[INSTRUCTIONS FOR THE TASK]: Replace "butter" with "margarine" in the records, starting with the line that contains "The image size is (1568, 797)." and going on through the line that contains "center [488, 224].". Return only those lines, with everything else left unchanged.
━━━━━━━━━━━━━━━━━━━━━━━━━━━━━━
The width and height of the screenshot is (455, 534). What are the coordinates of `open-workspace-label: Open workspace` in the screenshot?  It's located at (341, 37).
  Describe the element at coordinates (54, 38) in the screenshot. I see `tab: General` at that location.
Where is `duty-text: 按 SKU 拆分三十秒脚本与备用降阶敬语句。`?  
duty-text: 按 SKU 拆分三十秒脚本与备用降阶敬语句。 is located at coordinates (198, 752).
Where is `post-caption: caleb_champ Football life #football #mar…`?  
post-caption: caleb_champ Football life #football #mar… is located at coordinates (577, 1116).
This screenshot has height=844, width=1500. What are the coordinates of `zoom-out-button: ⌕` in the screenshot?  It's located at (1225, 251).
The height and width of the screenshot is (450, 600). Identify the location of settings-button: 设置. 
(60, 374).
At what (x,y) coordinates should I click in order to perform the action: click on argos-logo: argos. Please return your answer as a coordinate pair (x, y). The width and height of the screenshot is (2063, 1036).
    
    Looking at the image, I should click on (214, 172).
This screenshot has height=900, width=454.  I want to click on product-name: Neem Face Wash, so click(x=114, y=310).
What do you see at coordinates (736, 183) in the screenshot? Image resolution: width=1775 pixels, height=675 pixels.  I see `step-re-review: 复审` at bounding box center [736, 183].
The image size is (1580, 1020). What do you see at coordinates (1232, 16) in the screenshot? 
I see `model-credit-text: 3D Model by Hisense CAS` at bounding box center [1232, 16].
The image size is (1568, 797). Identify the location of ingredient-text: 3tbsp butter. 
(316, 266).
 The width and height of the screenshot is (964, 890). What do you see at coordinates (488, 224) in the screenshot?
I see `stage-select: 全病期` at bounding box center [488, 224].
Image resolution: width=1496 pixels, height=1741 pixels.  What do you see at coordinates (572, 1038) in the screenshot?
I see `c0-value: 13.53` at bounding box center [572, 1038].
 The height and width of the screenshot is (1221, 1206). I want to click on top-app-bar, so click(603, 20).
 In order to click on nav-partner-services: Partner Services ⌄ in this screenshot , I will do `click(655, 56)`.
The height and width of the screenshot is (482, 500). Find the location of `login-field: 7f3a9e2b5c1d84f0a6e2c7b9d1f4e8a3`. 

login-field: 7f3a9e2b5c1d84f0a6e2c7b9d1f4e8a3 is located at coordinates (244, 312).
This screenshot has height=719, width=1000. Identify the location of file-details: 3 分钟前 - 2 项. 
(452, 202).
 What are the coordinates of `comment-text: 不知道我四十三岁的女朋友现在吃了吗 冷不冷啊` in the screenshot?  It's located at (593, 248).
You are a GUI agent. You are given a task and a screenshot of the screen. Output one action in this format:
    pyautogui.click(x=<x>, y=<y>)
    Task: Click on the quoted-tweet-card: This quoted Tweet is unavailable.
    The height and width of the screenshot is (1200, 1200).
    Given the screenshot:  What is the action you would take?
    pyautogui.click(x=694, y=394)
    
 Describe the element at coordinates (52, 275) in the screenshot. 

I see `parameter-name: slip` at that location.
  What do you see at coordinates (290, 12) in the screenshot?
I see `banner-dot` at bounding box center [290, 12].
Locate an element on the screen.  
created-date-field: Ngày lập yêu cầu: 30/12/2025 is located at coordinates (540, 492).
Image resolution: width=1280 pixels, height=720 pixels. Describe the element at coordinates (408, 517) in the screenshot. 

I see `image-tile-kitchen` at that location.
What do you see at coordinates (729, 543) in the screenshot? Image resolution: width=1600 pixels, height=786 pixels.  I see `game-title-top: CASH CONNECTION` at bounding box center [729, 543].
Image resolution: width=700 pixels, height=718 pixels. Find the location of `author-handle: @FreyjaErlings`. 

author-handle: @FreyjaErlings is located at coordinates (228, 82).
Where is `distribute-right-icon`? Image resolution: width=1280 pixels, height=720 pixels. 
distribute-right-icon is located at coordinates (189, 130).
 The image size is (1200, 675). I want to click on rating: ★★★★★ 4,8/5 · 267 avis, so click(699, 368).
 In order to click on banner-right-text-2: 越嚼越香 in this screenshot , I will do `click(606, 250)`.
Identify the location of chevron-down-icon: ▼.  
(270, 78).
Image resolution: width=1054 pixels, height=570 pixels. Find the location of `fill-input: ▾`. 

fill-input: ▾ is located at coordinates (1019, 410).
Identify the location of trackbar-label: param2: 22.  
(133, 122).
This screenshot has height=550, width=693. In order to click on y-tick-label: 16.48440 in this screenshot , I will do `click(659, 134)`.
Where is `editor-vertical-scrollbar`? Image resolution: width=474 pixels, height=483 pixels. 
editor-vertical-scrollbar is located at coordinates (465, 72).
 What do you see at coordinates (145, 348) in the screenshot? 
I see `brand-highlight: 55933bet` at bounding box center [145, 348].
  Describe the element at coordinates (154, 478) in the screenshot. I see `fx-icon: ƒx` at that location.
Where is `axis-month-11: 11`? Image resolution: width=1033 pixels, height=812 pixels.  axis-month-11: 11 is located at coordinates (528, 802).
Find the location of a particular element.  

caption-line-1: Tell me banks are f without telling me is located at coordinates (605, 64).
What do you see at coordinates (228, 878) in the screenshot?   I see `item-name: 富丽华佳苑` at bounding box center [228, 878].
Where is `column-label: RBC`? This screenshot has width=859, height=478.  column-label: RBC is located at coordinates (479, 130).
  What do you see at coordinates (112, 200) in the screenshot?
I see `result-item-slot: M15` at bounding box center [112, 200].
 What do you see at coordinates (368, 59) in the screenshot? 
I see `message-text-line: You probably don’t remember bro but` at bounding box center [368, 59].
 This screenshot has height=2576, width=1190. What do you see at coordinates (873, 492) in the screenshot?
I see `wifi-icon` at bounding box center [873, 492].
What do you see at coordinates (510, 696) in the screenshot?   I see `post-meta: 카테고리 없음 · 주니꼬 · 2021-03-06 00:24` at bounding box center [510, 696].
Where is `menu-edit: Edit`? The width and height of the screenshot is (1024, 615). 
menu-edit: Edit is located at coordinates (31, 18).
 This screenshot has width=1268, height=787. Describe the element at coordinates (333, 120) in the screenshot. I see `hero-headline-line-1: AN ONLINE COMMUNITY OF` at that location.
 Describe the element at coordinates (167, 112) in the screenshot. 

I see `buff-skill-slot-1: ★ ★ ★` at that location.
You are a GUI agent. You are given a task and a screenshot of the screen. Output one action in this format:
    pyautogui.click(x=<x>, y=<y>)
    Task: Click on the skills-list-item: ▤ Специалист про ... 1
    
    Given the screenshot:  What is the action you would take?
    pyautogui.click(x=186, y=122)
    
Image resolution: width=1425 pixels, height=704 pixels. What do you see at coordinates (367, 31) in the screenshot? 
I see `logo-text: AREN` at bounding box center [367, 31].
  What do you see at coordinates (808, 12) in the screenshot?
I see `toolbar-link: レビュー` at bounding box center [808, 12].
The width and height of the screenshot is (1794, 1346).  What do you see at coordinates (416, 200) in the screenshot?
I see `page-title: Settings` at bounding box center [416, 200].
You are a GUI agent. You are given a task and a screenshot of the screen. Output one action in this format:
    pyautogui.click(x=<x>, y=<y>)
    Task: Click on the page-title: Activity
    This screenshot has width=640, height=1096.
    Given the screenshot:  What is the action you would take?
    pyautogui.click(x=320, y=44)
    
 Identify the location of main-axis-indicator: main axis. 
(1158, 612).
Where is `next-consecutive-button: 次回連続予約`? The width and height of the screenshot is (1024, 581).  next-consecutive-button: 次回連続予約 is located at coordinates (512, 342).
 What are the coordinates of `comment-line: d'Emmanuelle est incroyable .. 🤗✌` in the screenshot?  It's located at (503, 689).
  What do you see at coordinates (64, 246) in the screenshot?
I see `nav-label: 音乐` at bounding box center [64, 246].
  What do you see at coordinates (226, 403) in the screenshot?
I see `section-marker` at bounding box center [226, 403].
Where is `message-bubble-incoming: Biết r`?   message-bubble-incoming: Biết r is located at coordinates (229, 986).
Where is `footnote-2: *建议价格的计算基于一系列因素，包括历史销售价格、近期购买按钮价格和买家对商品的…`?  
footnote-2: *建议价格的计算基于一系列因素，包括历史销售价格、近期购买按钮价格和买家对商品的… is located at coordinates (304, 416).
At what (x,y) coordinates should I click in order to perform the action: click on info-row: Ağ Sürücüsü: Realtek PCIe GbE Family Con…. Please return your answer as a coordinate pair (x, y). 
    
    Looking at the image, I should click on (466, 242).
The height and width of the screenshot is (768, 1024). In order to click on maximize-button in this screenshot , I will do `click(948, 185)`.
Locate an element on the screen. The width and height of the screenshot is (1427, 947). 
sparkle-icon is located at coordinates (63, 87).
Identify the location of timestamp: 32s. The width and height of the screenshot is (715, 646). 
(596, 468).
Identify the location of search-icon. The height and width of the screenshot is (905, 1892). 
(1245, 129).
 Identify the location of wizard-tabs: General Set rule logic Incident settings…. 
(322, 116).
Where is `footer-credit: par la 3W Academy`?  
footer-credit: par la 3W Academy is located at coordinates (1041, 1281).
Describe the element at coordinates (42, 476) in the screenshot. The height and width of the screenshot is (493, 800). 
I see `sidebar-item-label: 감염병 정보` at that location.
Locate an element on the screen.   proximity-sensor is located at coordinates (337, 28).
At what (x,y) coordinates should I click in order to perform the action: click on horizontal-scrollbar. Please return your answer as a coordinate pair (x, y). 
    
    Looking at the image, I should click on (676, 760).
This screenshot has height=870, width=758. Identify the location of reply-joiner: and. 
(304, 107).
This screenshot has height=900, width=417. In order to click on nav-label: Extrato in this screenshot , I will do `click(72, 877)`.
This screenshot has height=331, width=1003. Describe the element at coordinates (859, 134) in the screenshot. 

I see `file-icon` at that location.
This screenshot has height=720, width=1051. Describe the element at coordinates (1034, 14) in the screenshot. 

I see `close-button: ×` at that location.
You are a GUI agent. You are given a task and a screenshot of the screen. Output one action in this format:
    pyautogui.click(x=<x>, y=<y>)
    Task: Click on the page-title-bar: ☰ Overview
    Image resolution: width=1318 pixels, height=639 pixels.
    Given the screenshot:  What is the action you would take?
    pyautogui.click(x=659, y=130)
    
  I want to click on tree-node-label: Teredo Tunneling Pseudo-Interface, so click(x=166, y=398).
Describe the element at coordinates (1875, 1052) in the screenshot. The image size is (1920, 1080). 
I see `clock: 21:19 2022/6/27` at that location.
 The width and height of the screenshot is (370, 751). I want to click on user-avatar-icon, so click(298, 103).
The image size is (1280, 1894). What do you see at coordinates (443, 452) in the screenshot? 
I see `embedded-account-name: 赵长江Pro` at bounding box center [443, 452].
━━━━━━━━━━━━━━━━━━━━━━━━━━━━━━
[WRITTEN SOLUTION]:
The image size is (1568, 797). Identify the location of ingredient-text: 3tbsp margarine. 
(316, 266).
 The width and height of the screenshot is (964, 890). What do you see at coordinates (488, 224) in the screenshot?
I see `stage-select: 全病期` at bounding box center [488, 224].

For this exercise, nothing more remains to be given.